▶ [TASK]
What is needed is an exact repeat of the lines from the one holding "Task: Expand the Keywords submenu chevron" through the final line of the data, with no pictures.

[Stored data entries]
+++

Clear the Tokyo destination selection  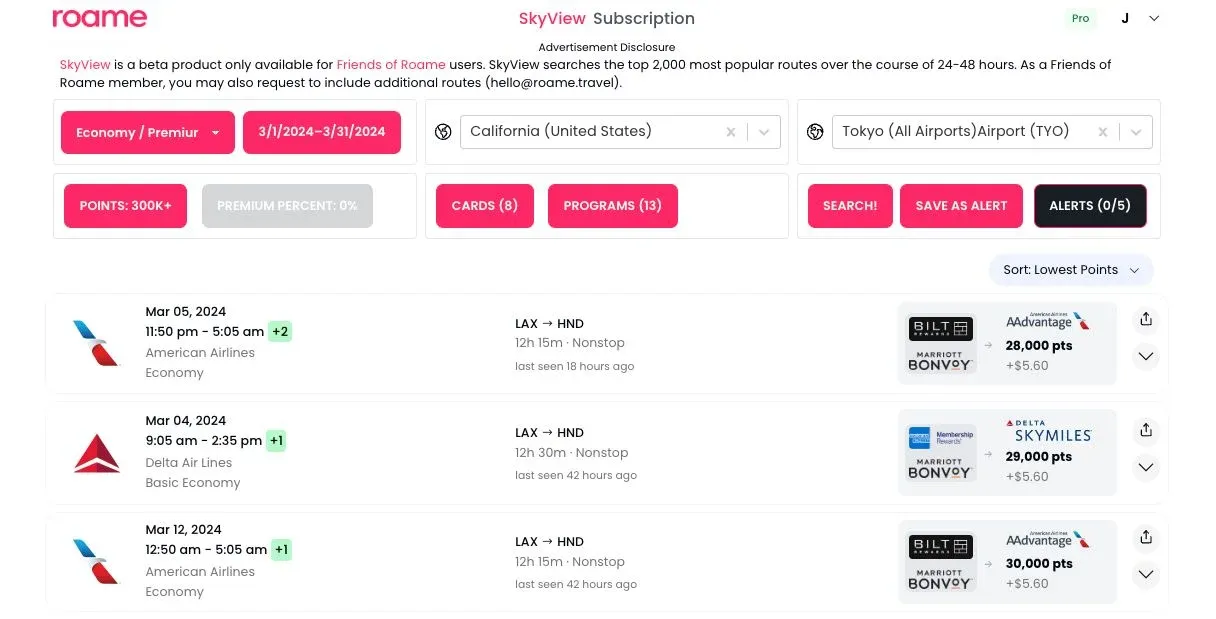click(x=1103, y=132)
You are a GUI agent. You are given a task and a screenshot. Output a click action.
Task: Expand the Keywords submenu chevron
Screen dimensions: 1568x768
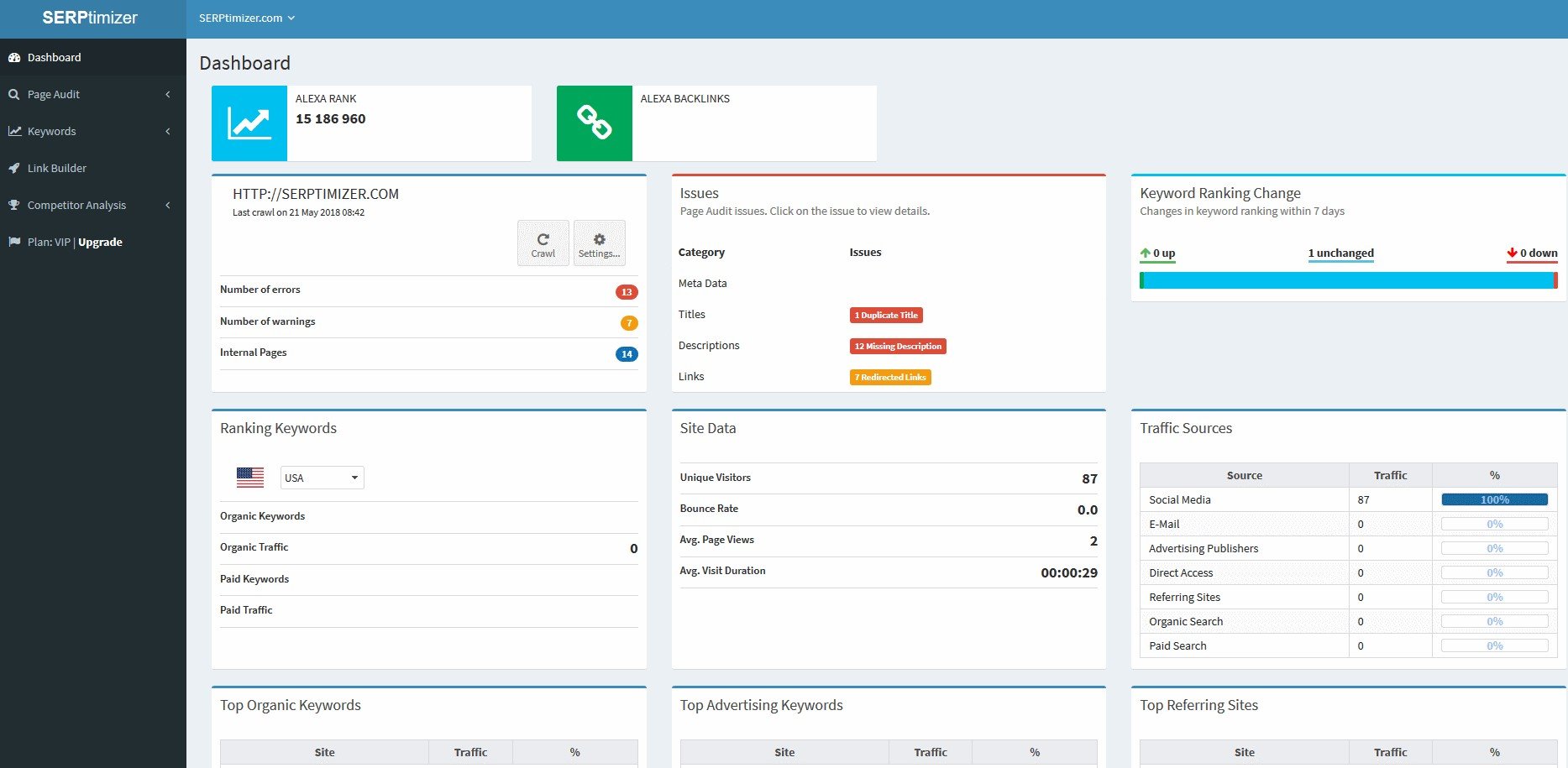[168, 132]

+++

▶ [TASK OUTPUT]
Task: Expand the Keywords submenu chevron
Screen dimensions: 1568x768
[168, 132]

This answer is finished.